If you want to add a MongoDB sharded cluster instance to DataWorks as a data source, you must configure the address of a mongos node in the instance when you add the data source. The address of a shard node in the cluster is not supported. If you configure the address of a shard node in the cluster when you add the data source, only data stored in the specified shard, instead of all data stored in the cluster, can be queried when the related synchronization task reads data. For information about mongos nodes and shard nodes, see mongos and Shards in the documentation for open source MongoDB.
If the number of parallel threads specified for a synchronization task that uses MongoDB Reader is greater than 1, all _id fields in the collection that is specified when you configure the synchronization task must be of the same data type, such as STRING or ObjectId. If the _id fields are of different data types, some data cannot be synchronized.
Note
If the number of parallel threads specified for a synchronization task that uses MongoDB Reader is greater than 1, the _id fields are used to split the synchronization task. In this case, the _id fields of the COMBINE data type are not supported. If the _id fields are of different data types, you can use a single thread to synchronize data and leave the splitFactor parameter empty or set the splitFactor parameter to 1.
Data Integration does not support arrays. MongoDB supports arrays, and arrays support the indexing feature. You can configure parameters to convert strings into MongoDB arrays. Then, MongoDB Writer uses parallel threads to write the arrays to a MongoDB database.
You cannot access a self-managed MongoDB database over the Internet. You can access a self-managed MongoDB database only over an Alibaba Cloud internal network.
Data Integration does not allow you to specify the columns from which you want to read data in the configuration of the query parameter.
In a batch synchronization task that uses a MongoDB data source, the system automatically generates field mappings based on the following fields if MongoDB cannot obtain field structures: col1, col2, col3, col4, col5, and col6.

Supported data types

MongoDB data types supported by MongoDB Reader

MongoDB Reader supports most MongoDB data types. Make sure that the data types of your database are supported.

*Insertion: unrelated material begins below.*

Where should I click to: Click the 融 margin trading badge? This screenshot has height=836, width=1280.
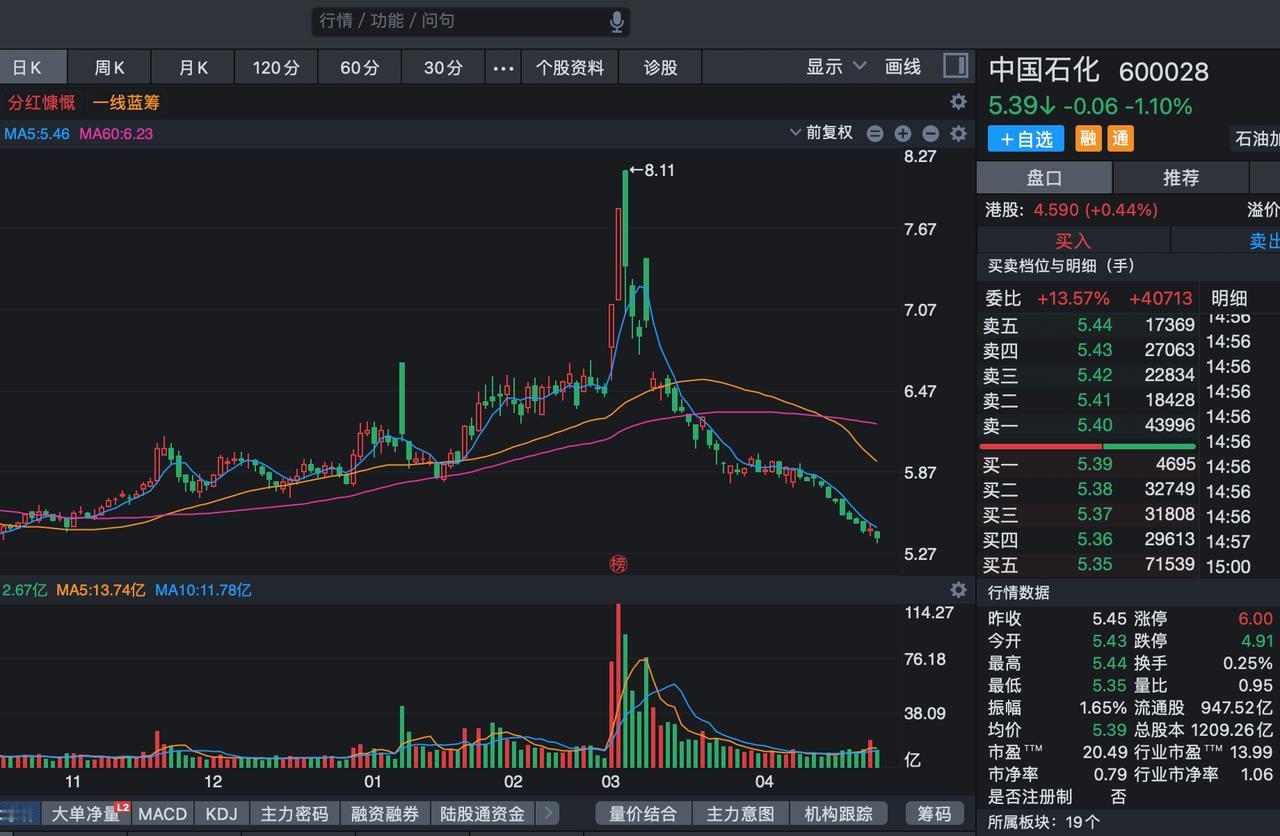pos(1088,139)
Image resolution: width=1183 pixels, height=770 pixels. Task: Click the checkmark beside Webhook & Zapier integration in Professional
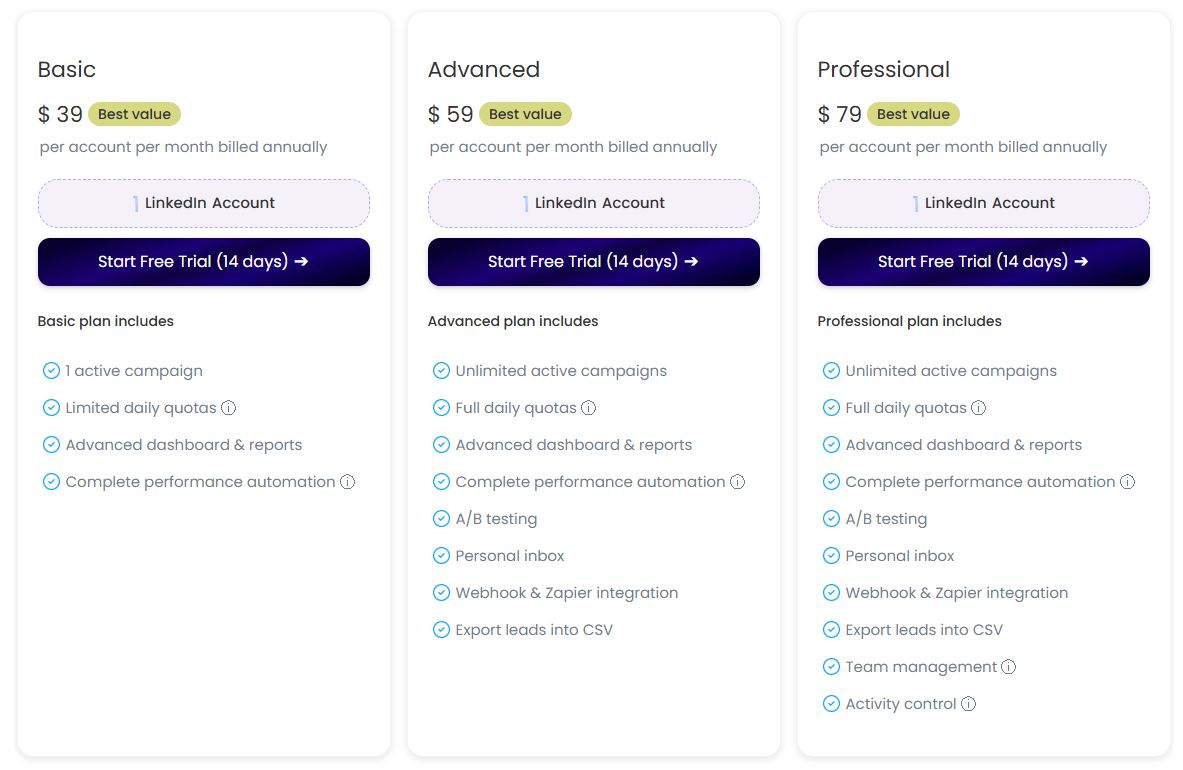[831, 592]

For fields of the supported data types, take note of the following items:

For fields of basic data types, the synchronization task automatically reads data of the fields from the related paths based on the field names that are specified in the column parameter by using the code editor, and converts the data types of the fields based on the data type mappings. You do not need to configure the type attribute in the column parameter. For information about the column parameter, see the Appendix: Code and parameters section in this topic.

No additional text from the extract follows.